The Arch User Repository (AUR) is a community-driven repository for Arch users. It contains package descriptions (PKGBUILDs) that allow you to compile a package from source with makepkg and then install it via pacman. The AUR was created to organize and share new packages from the community and to help expedite popular packages' inclusion into the community repository

Therefore, we can think of it as a massive collection of software (in source form) not available in the official repositories.

Some may feel building these packages is hard so they recommend the use of helpers for this task, i.e.: yay, pacman, and similar. But in many cases, the build process is mostly automated by the build scripts available here.

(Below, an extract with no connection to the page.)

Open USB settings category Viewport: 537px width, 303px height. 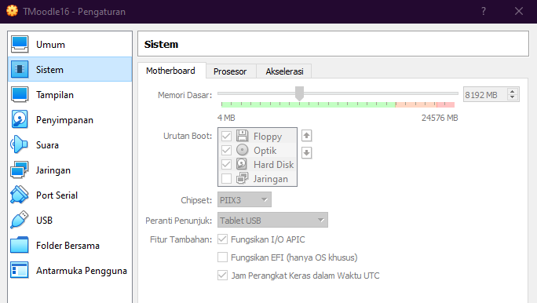70,220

In my opinion, part of the reason for doing this my way is because I have set up the build tools to,

  • make use of the n-cores in my system to shorten the time needed building the packages
  • use RAM instead of persistent storage for the build process
  • optimize the applications for a specific processor architecture
  • keep the produced packages in a specific location for later reuse

Those settings are stored in ~/.makepkg.conf and a good guide for setting them is available at this entry of the Arch Wiki.

The whole process itself is fairly simple, it entails

  1. fetching the build package description files from the AUR
  2. creating the package (or packages)
  3. using pacman to install the produced package (or packages)

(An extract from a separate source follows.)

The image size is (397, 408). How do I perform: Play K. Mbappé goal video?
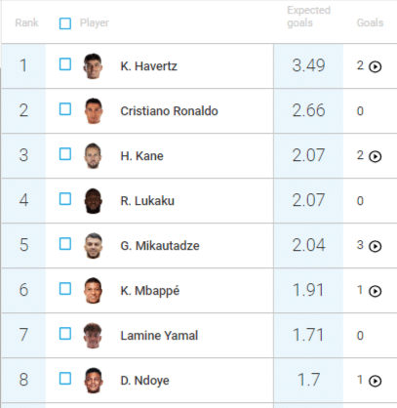(375, 291)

In the next example, five packages are fetched and one gpg key is retrieved to validate one of the packages. This step is sometimes needed for some packages if the signing key of the package maintainer changed after the build file was made available.

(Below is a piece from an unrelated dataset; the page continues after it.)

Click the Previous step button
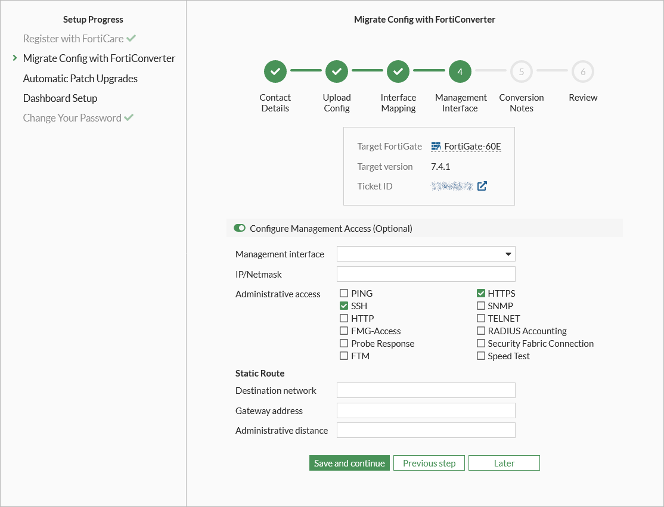Viewport: 664px width, 507px height. coord(429,463)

To fetch the build scripts we just need to git clone what we need,

$ cd ~/aur
$ git clone https://aur.archlinux.org/visual-studio-code-bin.git
$ git clone https://aur.archlinux.org/browsh.git
$ git clone https://aur.archlinux.org/ipscan.git
$ git clone https://aur.archlinux.org/gcc8.git
$ gpg --keyserver hkp://keyserver.ubuntu.com:80 --recv-keys A328C3A2C3C45C06
$ git clone https://aur.archlinux.org/cuda-10.2.git

Cloning the needed files should be fairly fast.

Now, each package is built in the same way by issuing the following command from each of the directories created by the clone process

$ makepkg -S

After the build is completed, we instruct pacman to install using the packages produced by using the -U flag and the full path of the package,

$ sudo pacman -U ~/aur/packages/gcc8-*.tar.zst 
$ sudo pacman -U ~/aur/packages/cuda-10.2-*.tar.zst
$ sudo pacman -U ~/aur/packages/visual-studio-code-bin-1.51.1-1-x86_64.pkg.tar.zst

That is it, you should be ready to build your own AUR packages.